HO-1 in prostate cancer bone progression

FERRANDO M; GUERON G; DE LUCA P; DE SIERVI A; VAZQUEZ E

Miami, USA

Congreso; Heme Oxygenases in Biology & Medicine; 2009

Prostate cancer (PCa), one of the most common cancers among men, is dominated by complications arising from bone metastases and PCa is the only malignancy that consistently produces osteoblastic metastases to the bone.  Vascular endothelial growth factor (VEGF) was involved in the pathophysiology of PCa bone metastasis. We recently demonstrated that heme oxygenase 1 (HO-1), a key protein in the control of inflammation, is associated with prostate carcinogenesis. The aim of this study was to evaluate the role of HO-1 in the regulation of genes involved in PCa metastasis.
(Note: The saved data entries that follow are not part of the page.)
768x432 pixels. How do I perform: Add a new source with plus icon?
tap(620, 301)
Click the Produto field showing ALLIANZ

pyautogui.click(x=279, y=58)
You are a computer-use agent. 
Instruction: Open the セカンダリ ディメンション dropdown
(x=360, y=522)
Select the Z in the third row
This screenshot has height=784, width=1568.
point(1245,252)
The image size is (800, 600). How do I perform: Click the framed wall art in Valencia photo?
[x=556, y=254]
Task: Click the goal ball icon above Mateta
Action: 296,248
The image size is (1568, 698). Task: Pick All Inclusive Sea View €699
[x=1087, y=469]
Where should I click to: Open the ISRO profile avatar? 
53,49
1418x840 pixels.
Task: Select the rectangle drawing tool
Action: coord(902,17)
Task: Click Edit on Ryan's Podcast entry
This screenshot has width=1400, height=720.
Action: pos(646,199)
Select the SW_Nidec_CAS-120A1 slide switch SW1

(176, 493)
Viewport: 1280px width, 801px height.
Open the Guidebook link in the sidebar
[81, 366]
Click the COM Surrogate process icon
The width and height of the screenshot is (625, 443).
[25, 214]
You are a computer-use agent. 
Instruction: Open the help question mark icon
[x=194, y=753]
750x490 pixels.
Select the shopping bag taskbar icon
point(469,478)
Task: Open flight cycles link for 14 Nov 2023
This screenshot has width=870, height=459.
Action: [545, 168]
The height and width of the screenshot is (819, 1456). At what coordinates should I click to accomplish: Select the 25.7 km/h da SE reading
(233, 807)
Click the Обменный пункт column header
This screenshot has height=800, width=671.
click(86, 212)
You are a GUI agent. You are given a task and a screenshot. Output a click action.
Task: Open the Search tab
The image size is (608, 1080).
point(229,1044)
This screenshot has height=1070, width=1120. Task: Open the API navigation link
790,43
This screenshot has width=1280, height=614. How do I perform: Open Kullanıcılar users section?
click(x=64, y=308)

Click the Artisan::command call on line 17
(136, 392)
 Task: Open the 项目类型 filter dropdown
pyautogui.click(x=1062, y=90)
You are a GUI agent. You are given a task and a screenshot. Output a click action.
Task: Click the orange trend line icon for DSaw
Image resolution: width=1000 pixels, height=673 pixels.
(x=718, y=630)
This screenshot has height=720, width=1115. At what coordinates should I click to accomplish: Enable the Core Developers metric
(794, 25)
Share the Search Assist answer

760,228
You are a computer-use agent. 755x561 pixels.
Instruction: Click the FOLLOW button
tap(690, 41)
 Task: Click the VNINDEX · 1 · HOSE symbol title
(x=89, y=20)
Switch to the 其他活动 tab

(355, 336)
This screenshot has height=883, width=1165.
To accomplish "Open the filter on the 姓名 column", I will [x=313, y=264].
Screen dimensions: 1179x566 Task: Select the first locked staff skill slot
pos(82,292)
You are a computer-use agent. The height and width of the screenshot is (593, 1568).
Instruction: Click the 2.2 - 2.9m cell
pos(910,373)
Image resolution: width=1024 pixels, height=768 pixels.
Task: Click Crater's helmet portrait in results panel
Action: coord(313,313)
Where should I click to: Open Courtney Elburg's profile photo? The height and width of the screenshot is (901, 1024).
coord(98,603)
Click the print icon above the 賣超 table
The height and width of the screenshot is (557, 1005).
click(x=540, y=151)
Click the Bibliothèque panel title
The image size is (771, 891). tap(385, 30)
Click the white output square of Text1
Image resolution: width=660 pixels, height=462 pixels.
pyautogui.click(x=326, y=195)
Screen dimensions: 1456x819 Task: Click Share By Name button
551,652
Human PCa cell lines, LNCaP and PC3 (androgen sensitive and insensitive, respectively) were treated with hemin (80µM, 24h) producing a significantly induction of HO-1 mRNA levels in both cell lines. Under HO-1 upregulation, we analyzed the expression of markers of bone metastases (metalloproteinase 9 (MMP9) and osteopontin (OPN)) and of angiogenesis and linfoangiogenesis (VEGF-C and VEGF-A, respectively). In PC3 cells, hemin treatment significantly increased VEGF-A expression, whereas pharmacological induction of HO-1 in LNCaP decreased MMP9, OPN and VEGF-C expression. Using reporter genes, we also demonstrated HO-1 regulates the activity of VEGF-A promoter. In addition, we found that LNCaP has higher basal levels of VEGF-A and VEGF-C, while PC3 has higher basal levels of OPN and MMP9. Furthermore, hemin treatment increased the expression of PSA (prostate specific antigen) in androgen sensitive cells, which might reflect a shift towards a greater degree of cell differentiation. All these results suggest that HO-1 overexpression could be associated with a less aggressive phenotype in prostate cancer.